The coalescent structure of Galton-Watson trees in varying environments (2207.10923v3)

Abstract: We investigate the genealogy of a sample of $k\geq1$ particles chosen uniformly without replacement from a population alive at large times in a critical discrete-time Galton-Watson process in a varying environment (GWVE). We will show that subject to an explicit deterministic time-change involving only the mean and variances of the varying offspring distributions, the sample genealogy always converges to the same universal genealogical structure; it has the same tree topology as Kingman's coalescent, and the coalescent times of the $k-1$ pairwise mergers look like a mixture of independent identically distributed times. Our approach uses $k$ distinguished \emph{spine} particles and a suitable change of measure under which (a) the spines form a uniform sample without replacement, as required, but additionally (b) there is $k$-size biasing and discounting according to the population size.

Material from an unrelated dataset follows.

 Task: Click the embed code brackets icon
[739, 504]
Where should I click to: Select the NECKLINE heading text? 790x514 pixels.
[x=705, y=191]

Our work significantly extends the spine techniques developed in Harris, Johnston, and Roberts \emph{[Annals Applied Probability, 2020]} for genealogies of uniform samples of size $k$ in near-critical continuous-time Galton-Watson processes, as well as a two-spine GWVE construction in Cardona and Palau \emph{[Bernoulli, 2021]}. Our results complement recent works by Kersting \emph{[Proc. Steklov Inst. Maths., 2022]} and Boenkost, Foutel-Rodier, and Schertzer \emph{[arXiv:2207.11612]}.